Tuesday, July 9, 2013

Dan Melchior's K-85

A new album from one of my favorite songwriters...check out K-85 from Dan Melchior.  My review ran yesterday in Blurt

Album: K-85

Artist: Dan Melchior

Label: Homeless

Release Date: July 02, 2013
Dan Melchior








Dan Melchior layers wry, idiosyncratic blues folk with spooky auras. He gets ghostly, unsettling textures out of the most basic kind of drum machine rhythms (from a Kent K-85, hence the album title), a pedal board and perhaps some synthesizers. The first half of K-85 is mostly song-based, with the extraterrestrial touches relegated to the margins. But starting with about “Air Nippon” Melchior takes a left turn into the existentialist abstraction, raising the fundamental what-does-it-all-mean (if anything) question, with muffled, meandering, self-questioning experiments in instrumental sound.

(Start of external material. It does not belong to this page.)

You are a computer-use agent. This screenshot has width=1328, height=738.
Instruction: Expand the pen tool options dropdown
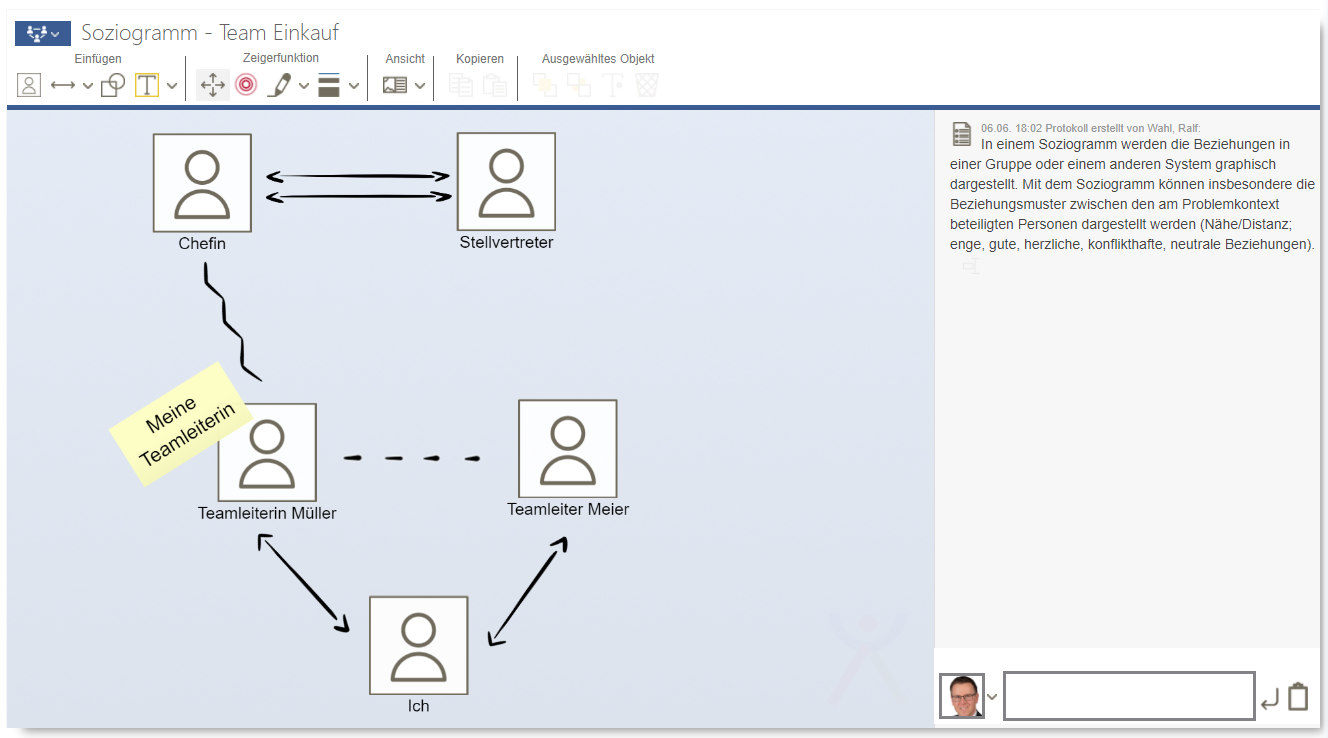304,85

The last few years have, maybe, taken the spring out of Melchior’s smart-assed prankster persona.  His wife Letha continues to struggle with cancer (and its treatments), and the guy who wrote bleakly humorous songs like “Me and JG Ballard” and “The Cruel Pang of Beauty” has lately turned more bleak than funny. There are some sharp lines in lyrics-heavy songs like “Dirty Lies” and, especially, “Mockingbird,” but you get the sense that the clever turn, the biting aside, are not really Melchior’s main objective anymore. The songs are haunted by the proximity of loss, even the words fading into nothingness against a background hiss of static and fuzz.